Just a quick meta note: I’ve moved this site to a new hosting situation, but there shouldn’t be any disruption to its availability. I’ll probably also be looking into different CMS options while I’m here at Recurse Center.

He did the monster mosh: automated datamoshing with tweaked GOP lengths

After I posted yesterday about my automated datamoshing experiment, I got a nice message on Twitter from developer and botmaker Ryan Bauman who was able to run my script on his own videos. We talked for a bit about how it could be improved, and I had a major realization that I had to test immediately.

In yesterday’s post I mentioned that the relative prevalence of P-Frames precluded my preferred effect of stills from one video and movement from another. Too much image data was being drawn by the P-Frames for it to really get unrecognizable. I didn’t and still don’t know how to reduce the number of P-Frames per se, but the big realization was I could change the ratio of I-Frames to P-Frames by ratcheting the “Group Of Pictures” size way down.

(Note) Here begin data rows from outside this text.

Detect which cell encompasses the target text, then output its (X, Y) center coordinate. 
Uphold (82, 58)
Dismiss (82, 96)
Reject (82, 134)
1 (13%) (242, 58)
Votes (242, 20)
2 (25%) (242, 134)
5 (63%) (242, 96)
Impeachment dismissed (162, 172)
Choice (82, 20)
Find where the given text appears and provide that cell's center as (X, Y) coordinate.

That variable determines how often a video includes an I-Frame, and I could set it easily in ffmpeg while re-encoding the source videos.

A normal default GOP size might be 250 frames — which is to say, no more than 10 seconds of video go by without a full I-Frame render. Poking around, I tried changing that number to a few different values to see what works best. Experimentally, a GOP size maximum of 48 frames (once every two seconds) seems to do the trick for two video sources. An excerpt of that video looks like this:

What are the constraints on the GOP size? Here, as in many other moments of this project, my considerations are very different from most people’s. In most cases, you want I-Frames to happen frequently enough that cutting and seeking through the video can be relatively precise, but rare enough that the filesize can stay low. Since every I-Frame has to contain a full frame of image data, they can be large.

Because I’m swapping I-Frames at the byte level, and truncating or padding each frame to fit, every I-Frame insertion is a potential source of trouble. You can see in the video above, my encoder struggles in certain places. And given that I’m doing substitution, the closer my GOP gets to 1, the more my mosh-up starts to just look like a slideshow.

For single source videos, where I-Frames are likely to be more similar to each other, I was able to use an even shorter GOP length. Here’s a datamoshed version of the Countdown video with a GOP length of 25 frames.

So, in conclusion: messing with GOP sizes means a different number of I-Frames which means more opportunities for hijinks in mangling the videos.